My SSD history is limited to just a Crucial M4 that's given me nothing but issues, a Samsung 840 Evo that's been rock solid, and a WD Black2 hybrid drive that's been reliable, but very slow (and getting much slower).

I'm currently looking for a new SSD and the only things I'm really considering are Samsung, Toshiba, and maybe Intel. That being said, I'll probably give anything a try as long as it's highly reviewed.


----------



## Vlada011 (Nov 12, 2015)

I will use for OS Samsung 950 Pro. That will stay for OS for Haswell-E and Skylake-E platform.
Windows 7 and Windows 10. I would like to price of SATA III SSD drop more and 1TB to become available for lower price.
I think that price of HDD and SSD are high.
From other side Samsung 950 Pro 512GB price is OK.

» Required actions:
a: In the SSD forum thread, which drive does the first poster describe as rock solid?
b: What comes next in the SSD forum thread? Write the next part, starting after its final sentence.
The listing after this point has no connection to the SSD forum thread.

» Data excerpt:
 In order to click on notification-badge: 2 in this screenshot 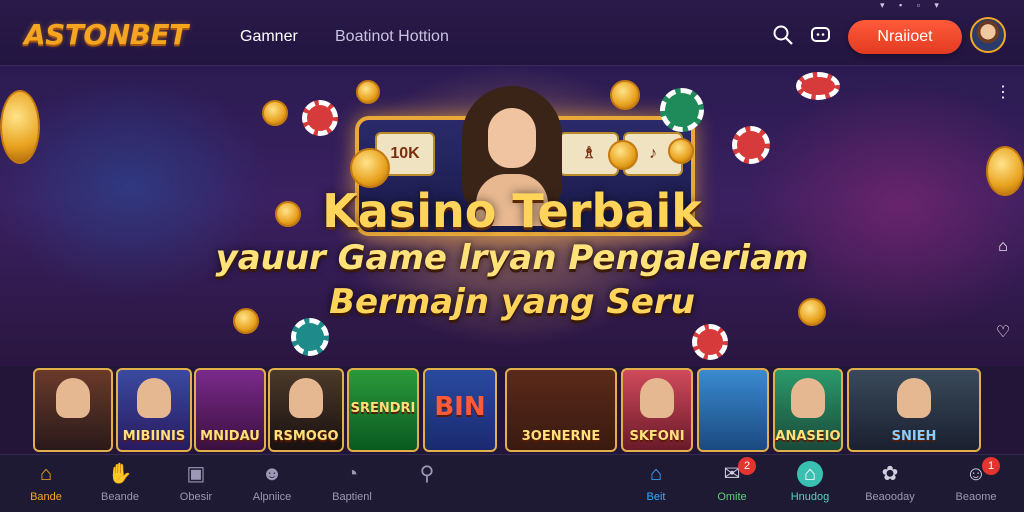, I will do `click(747, 466)`.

» Answers to this exercise:
a: The Samsung 840 Evo.

b:
Now is time to 512GB and 1TB SSD become standard and affordable for 100$-150$ Max.
No matter on speed or model. All of them are same, and last 2 years company done everything to advertised almost same SSD as better but difference among them is very hard to see normal user.
Now we need some mid class SATA III 512GB and 1TB SSD to become affordable and used for games installation.


----------



## Ebo (Nov 12, 2015)

#22

you allready have, Crucial BX100, OCZ arc, and Sandisk.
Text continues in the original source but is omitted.